Ceremonies invoke myths to tell the story of the community and its gods, and ritual action enacts certain features of the story and actualizes it in the present. An example familiar to us from Western European culture is the Christian Mass. The Mass has both a text and a rite: The text recounts the story of Christ’s passion and his redemptive sacrifice; the accompanying rite recreates that story through the actions of priest and communicants. The story assumes a sacred geography that situates God up in heaven and humans below on the earth. Given that geographical disposition, the ritual of the Mass functions as a kind of spiritual tool for drawing the deity down to the human plane where He can be encountered, ingested, and made potent in the lives of the communicants. The story explains what the priest is doing, and the rite makes the story active in the life of the community. The entire event—text, ritual, music and so on—serves to transport participants into a kind of sacred time where they become actors in the original event and are spiritually renewed by their intimate contact with the divine.

Games that draw on such sacred scenarios would be serious in two ways. First, they can be used to program complex, thematically intricate stories. Because these sacred stories are set in universes made of intersecting yet geographically separate worlds, we can use them to create a long complex narrative that at the same time is easily divided into discrete segments or chunks,1 each chunk being one of the realms through which the character travels. By combining these chunks into larger wholes, we could produce surprisingly sophisticated “macro” narratives. A program could exercise firm control over each individual segment and then combine them all into a long and complex narrative. And second, these scenarios could provide players with serious learning experiences, for these scenarios express in a concrete, embodied form a culture’s deepest intuition about how the world functions and how humans can connect to the divine. As gamers navigate through these sacred geographies, they can gain a deep feel for the nature and function of religious systems and for the intricacy of cultural difference.
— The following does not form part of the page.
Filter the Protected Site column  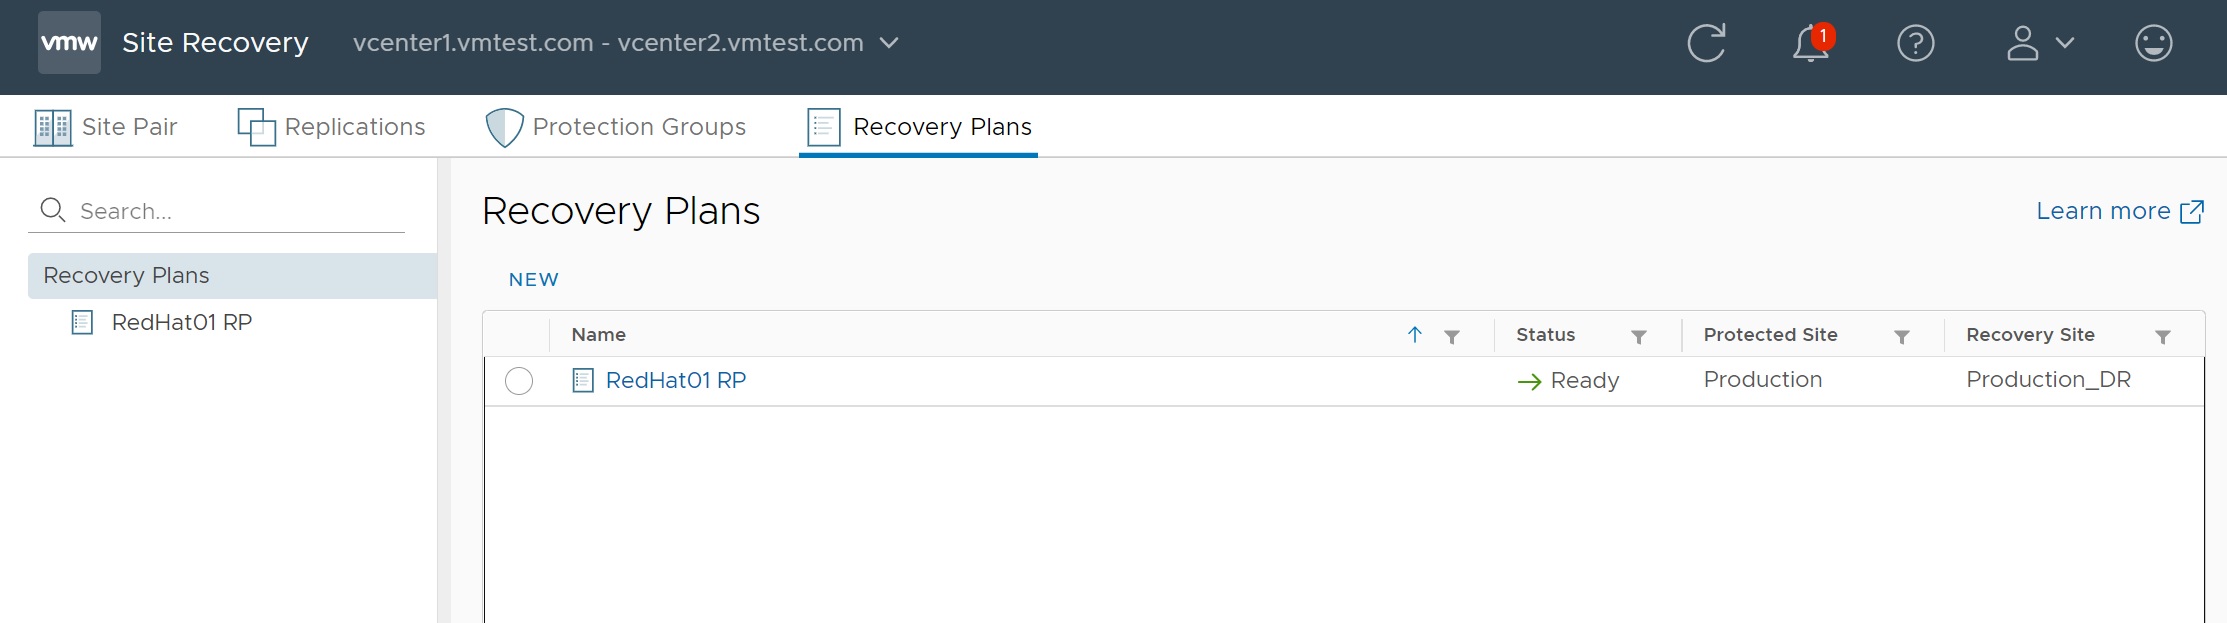(1902, 337)
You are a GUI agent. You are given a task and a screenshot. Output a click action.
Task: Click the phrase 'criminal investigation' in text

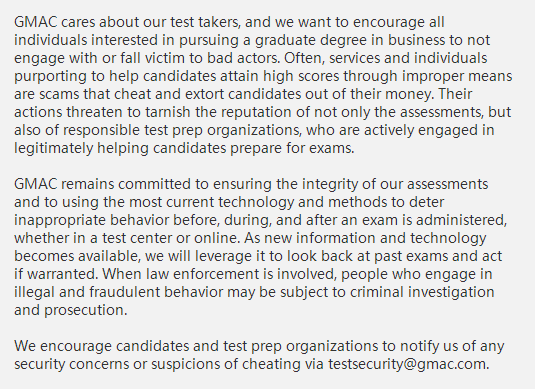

There has been much debate over whether or not computer games are, or can be, narrative. I will not enter into the ludology–narratology controversy, which has been “chewed over” by too many for too long. Wardrip-Fruin and Harrigan (2004) provide a detailed overview of the debate, devoting two entire sections to the problem without coming to any firm conclusions (pp. 1–60). Kallay (this volume) gives a trenchant account of the debates and explains her own reservations about how the problem has been framed.